**What to do**
Scan the data, and whenever a line contains "Viability", copy it.

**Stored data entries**
####################

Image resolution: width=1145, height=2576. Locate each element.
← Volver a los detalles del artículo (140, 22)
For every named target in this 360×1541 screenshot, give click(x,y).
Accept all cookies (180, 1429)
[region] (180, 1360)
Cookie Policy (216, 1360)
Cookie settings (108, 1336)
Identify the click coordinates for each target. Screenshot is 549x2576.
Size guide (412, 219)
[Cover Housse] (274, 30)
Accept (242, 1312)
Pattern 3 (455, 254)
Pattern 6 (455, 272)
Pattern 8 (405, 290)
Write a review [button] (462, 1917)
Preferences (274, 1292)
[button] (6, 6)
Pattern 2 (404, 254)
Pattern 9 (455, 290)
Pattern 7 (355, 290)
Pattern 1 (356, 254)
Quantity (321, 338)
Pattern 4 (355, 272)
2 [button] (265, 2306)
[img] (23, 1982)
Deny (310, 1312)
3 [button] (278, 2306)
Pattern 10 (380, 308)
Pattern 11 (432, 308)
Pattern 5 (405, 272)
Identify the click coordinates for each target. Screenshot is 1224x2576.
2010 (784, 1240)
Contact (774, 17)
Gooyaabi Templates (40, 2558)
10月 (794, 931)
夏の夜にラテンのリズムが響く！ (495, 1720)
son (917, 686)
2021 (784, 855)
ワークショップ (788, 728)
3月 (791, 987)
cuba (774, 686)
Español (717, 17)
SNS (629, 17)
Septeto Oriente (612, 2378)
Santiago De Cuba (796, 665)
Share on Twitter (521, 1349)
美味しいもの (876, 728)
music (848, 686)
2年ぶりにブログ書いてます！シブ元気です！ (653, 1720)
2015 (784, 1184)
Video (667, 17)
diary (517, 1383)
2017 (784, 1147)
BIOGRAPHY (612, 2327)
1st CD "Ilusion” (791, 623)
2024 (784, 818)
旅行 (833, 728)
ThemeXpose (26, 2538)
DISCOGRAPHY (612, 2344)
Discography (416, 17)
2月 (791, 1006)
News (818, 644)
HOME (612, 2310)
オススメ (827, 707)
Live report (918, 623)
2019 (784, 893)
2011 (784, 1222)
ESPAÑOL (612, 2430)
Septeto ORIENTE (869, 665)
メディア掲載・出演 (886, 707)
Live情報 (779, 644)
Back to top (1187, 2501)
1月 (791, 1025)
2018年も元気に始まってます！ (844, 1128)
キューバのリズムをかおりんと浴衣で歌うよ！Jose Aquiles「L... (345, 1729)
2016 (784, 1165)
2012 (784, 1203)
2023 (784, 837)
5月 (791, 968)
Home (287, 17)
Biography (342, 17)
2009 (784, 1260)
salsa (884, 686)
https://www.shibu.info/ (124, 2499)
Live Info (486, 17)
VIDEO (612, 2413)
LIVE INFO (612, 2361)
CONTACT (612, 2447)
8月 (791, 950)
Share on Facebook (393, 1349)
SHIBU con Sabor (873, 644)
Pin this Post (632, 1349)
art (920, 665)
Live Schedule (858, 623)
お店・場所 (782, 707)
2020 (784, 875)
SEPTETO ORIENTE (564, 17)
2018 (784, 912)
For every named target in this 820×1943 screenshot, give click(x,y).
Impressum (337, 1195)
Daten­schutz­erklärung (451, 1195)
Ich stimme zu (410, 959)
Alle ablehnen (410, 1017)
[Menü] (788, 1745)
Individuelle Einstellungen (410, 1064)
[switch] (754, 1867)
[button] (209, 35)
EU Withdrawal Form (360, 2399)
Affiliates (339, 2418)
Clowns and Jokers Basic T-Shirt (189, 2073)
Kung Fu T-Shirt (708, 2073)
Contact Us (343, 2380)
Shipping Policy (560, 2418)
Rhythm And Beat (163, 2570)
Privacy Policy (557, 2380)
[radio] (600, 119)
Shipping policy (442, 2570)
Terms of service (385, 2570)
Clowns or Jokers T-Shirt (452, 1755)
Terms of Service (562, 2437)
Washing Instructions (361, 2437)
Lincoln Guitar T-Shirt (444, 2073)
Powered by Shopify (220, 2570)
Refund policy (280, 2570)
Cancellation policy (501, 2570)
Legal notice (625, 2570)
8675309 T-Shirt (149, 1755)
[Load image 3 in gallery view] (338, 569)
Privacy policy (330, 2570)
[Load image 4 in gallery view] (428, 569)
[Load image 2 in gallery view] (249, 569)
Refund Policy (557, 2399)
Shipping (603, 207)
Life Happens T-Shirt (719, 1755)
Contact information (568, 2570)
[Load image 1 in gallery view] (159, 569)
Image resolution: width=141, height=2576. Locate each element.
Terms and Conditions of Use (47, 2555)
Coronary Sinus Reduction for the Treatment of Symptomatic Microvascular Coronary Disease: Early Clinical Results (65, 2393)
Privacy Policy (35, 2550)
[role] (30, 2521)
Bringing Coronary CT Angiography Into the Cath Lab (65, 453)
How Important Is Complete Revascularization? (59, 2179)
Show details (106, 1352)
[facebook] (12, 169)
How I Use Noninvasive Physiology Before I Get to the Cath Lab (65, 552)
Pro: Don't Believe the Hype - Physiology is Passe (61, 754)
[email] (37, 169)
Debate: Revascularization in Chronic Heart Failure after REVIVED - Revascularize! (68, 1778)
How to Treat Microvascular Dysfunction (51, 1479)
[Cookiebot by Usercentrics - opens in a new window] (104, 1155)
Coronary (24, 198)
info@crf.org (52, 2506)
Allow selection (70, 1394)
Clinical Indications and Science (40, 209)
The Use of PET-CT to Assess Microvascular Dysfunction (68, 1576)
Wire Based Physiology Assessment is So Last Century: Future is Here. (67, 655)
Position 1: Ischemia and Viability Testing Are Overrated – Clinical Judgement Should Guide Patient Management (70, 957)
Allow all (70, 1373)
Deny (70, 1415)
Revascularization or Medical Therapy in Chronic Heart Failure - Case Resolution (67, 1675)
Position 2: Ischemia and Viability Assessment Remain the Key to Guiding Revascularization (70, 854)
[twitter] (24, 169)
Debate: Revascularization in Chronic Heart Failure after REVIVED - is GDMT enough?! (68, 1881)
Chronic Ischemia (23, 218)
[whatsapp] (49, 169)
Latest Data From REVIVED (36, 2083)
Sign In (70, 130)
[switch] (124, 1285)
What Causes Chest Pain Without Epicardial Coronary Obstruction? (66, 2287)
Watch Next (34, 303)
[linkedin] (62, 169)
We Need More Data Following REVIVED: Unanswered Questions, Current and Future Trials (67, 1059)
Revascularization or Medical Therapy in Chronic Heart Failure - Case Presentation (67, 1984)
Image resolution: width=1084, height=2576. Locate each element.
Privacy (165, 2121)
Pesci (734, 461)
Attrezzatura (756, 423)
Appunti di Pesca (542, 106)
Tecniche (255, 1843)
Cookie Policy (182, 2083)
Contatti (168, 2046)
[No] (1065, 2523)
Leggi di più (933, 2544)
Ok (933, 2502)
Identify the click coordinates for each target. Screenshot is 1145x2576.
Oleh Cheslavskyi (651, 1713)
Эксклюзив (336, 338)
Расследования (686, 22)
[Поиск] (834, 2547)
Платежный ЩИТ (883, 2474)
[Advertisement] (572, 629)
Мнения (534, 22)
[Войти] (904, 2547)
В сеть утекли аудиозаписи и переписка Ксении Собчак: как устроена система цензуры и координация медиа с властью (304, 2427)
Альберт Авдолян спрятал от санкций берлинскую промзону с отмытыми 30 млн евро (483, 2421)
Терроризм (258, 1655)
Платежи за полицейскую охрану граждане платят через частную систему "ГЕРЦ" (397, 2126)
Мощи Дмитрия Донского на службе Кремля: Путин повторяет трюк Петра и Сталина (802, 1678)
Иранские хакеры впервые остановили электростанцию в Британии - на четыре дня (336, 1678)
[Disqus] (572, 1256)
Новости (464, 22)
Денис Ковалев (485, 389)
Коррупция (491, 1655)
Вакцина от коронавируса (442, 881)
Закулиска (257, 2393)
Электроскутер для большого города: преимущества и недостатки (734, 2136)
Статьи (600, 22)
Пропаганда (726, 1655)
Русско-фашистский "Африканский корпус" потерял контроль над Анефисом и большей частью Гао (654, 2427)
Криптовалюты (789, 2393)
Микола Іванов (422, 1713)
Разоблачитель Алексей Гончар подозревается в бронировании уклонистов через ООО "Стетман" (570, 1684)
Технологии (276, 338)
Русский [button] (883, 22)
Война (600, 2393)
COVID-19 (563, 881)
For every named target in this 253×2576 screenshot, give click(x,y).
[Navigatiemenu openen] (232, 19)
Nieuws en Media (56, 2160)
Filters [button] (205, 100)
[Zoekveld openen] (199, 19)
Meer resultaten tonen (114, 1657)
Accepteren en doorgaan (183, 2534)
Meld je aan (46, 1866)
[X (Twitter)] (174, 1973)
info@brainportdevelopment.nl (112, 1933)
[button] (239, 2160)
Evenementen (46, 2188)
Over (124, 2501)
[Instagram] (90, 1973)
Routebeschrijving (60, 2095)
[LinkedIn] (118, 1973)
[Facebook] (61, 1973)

####################

**Answer space**
Position 1: Ischemia and Viability Testing Are Overrated – Clinical Judgement Should Guide Patient Management (70, 957)
Position 2: Ischemia and Viability Assessment Remain the Key to Guiding Revascularization (70, 854)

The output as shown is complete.